Stored records
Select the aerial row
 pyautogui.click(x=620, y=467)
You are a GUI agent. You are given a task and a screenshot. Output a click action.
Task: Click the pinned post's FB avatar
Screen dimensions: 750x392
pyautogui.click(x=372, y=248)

**Directions for this task**
What you return must match the records above exactly, line for line.

**Exercise output**
Select the aerial row
 pyautogui.click(x=620, y=467)
You are a GUI agent. You are given a task and a screenshot. Output a click action.
Task: Click the pinned post's FB avatar
Screen dimensions: 750x392
pyautogui.click(x=372, y=248)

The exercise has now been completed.